Un gran personaje Documental sobre un ex interno del Borda que graba su primer disco. Un hombre, sonrisa de pocos dientes, se mira en un espejo de mano. Se afeita como si se lijara la cara, con agua y jabón. En una pieza descascarada, no más amplia que una celda, que no lo oprime ni lo avergüenza, recibe al músico/dandy Sergio Pángaro: anteojos negros, bigote anchoíta, parquedad. En la pensión de Constitución, planifican la grabación de un disco, con canciones del hombre del espejo: Moacir Dos Santos, cuyo nivel de entusiasmo es sólo equiparable con el de su simpatía, su candidez (para ser entusiasta se necesita ser cándido), su extravagancia sin impostación. Esta primera secuencia contiene casi todos los elementos del filme de Tomás Lipgot. La cruza de documental con elementos de ficción (luego devorados por la realidad). De un personaje riquísimo -más adelante sabremos que Moacir estuvo internado durante diez años en el Borda- y otro que funciona como contrapunto y puente.

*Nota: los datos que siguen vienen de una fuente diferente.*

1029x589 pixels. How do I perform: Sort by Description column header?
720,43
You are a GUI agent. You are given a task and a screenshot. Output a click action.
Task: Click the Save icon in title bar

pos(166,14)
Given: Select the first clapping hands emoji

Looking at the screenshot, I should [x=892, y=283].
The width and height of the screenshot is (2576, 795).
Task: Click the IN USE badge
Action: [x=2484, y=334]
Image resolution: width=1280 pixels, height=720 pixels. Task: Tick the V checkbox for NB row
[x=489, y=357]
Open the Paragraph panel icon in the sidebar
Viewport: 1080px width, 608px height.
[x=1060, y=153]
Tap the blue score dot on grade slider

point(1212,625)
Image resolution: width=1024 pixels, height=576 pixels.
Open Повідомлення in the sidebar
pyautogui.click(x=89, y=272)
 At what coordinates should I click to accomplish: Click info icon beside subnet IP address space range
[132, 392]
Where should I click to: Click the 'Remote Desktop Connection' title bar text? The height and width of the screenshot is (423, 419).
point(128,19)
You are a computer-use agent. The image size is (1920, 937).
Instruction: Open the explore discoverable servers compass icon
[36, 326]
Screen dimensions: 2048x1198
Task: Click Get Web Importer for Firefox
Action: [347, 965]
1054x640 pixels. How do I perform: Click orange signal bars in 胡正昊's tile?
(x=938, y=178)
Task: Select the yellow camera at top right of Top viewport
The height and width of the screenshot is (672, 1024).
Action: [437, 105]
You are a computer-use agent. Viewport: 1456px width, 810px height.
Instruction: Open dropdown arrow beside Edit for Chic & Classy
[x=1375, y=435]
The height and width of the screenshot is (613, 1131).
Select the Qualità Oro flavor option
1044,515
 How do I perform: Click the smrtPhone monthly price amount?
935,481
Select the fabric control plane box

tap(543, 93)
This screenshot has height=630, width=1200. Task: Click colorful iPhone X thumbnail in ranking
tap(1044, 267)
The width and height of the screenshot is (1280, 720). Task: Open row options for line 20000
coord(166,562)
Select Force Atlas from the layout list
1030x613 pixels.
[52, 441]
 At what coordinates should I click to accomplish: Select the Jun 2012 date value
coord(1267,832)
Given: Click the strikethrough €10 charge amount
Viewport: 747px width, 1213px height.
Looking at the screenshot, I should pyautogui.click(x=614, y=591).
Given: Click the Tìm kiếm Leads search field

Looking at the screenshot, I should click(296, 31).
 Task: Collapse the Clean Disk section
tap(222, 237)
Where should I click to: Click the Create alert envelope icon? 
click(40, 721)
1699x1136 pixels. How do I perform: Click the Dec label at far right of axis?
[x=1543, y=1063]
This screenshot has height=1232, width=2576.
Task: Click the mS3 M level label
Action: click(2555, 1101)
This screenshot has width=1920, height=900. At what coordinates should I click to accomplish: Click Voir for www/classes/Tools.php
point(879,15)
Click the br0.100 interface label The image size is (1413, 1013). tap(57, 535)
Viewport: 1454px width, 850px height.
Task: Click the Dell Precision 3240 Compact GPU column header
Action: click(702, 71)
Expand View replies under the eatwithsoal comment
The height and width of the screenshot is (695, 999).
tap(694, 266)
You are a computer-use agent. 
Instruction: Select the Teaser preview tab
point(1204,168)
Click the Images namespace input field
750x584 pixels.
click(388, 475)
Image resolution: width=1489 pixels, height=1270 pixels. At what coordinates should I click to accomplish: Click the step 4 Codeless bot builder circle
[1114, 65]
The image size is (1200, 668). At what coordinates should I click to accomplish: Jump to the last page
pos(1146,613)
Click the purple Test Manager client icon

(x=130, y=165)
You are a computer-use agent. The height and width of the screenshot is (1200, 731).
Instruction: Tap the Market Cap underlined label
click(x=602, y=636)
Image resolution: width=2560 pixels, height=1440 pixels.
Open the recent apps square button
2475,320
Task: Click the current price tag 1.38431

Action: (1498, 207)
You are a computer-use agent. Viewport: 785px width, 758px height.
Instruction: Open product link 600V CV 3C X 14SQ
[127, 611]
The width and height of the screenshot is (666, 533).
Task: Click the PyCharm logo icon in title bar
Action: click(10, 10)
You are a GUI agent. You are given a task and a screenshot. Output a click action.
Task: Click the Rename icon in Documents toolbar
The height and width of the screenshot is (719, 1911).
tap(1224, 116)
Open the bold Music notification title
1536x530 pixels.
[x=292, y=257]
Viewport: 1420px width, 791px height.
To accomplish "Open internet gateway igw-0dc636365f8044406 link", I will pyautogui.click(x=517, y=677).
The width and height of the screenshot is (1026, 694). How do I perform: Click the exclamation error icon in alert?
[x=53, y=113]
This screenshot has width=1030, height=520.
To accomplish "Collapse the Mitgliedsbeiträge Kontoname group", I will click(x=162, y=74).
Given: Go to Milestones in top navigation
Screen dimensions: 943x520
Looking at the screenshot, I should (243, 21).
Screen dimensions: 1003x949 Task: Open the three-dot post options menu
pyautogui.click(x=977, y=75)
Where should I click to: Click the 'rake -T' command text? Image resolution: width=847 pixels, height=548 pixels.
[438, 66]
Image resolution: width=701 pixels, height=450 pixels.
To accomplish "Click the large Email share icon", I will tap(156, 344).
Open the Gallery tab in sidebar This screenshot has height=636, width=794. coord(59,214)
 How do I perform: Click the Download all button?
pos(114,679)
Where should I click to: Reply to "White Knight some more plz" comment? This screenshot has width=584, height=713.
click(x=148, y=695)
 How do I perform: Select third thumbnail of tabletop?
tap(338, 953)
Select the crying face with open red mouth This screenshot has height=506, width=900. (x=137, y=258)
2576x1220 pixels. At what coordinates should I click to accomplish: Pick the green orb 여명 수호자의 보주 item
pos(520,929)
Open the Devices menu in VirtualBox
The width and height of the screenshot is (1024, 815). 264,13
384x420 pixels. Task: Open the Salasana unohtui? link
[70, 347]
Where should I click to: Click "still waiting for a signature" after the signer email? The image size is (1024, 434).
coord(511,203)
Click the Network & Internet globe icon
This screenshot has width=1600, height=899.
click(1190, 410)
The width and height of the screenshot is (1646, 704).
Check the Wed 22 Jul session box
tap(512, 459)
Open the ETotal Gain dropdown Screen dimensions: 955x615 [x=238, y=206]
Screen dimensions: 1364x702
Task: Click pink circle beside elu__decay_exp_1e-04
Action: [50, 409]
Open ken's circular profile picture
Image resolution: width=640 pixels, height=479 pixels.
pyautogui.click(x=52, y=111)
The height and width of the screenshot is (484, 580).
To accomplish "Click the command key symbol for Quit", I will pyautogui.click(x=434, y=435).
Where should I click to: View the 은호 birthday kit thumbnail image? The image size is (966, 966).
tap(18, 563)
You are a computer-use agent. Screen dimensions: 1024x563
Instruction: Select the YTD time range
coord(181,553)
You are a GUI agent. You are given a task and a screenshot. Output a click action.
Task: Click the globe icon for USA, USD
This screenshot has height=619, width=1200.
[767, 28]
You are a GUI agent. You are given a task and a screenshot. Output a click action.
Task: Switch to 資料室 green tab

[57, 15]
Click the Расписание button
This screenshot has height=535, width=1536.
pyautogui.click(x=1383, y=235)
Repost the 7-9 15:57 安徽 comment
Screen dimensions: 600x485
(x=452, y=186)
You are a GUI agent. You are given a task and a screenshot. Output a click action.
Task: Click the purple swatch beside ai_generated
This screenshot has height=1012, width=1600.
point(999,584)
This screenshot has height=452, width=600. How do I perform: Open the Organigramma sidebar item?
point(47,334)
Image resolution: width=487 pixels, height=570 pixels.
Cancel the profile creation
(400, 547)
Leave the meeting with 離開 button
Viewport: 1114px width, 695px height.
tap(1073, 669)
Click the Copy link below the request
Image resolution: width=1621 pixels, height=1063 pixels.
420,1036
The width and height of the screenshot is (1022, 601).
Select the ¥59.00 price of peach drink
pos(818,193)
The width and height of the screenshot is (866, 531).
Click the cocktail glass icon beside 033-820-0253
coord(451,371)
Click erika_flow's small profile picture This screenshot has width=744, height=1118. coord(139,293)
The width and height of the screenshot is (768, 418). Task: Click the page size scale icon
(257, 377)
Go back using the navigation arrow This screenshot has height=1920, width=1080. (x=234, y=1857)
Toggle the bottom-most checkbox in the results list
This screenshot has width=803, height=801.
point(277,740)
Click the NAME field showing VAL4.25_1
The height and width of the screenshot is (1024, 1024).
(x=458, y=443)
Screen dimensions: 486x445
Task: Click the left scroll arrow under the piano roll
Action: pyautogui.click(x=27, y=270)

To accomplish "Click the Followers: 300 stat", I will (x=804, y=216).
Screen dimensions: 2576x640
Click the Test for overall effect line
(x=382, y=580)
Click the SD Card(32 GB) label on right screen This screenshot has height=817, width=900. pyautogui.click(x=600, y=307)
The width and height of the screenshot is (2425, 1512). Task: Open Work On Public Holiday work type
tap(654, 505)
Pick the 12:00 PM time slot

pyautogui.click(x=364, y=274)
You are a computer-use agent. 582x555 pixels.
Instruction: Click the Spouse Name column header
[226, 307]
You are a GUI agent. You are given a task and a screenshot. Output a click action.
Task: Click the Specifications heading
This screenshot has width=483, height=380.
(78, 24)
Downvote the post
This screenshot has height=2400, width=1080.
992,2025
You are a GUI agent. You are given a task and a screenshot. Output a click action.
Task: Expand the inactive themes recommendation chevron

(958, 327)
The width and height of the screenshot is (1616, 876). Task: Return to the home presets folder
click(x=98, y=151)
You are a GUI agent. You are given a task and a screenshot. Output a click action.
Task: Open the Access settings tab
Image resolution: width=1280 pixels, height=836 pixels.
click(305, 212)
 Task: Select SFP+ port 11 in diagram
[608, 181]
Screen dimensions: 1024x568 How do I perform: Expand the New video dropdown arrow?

Pángaro ayudará a Moacir a concretar un sueño redentor: la grabación de un CD. Motor ficcional que finalmente se va transformando en un hecho verdadero, como todo, absolutamente todo, lo generado por lo único genuino: el deseo. Entre estas fronteras difusas se mueve el protagonista, hablando un portuñol vehemente, seguido por una cámara discreta que no parece intervenir en su vida. Por ejemplo, cuando se compra ropa “glamorosa”, en negocios tipo saladita, o una peluca unisex, para acompañar su traje blanco y su moño rojo. De pasada, Moacir hablará de la punta de un iceberg triste: su vida. O hará un comentario fugaz, “La música nos hace olvidar cosas feas”, antes de lanzarse a una enérgica catarsis musical. Con inteligencia y amor por su personaje, Lipgot evita la mirada burlona, la piadosa, la pedagógica. Permite que el verborrágico Moacir hable a través de palabras, pero mucho más a través de acciones. Lipgot podría haber hecho una película volcada hacia el pleno humor (como la recomendable Sueños de Polvorón ) o la oscura emotividad. Pero optó por un cálido, íntimo retrato que avanza hacia el cenit casi sin rispidez. El final, suerte de estallido rítmico, no incluye moralejas sino puro goce dionisíaco, único antídoto posible, carnaval.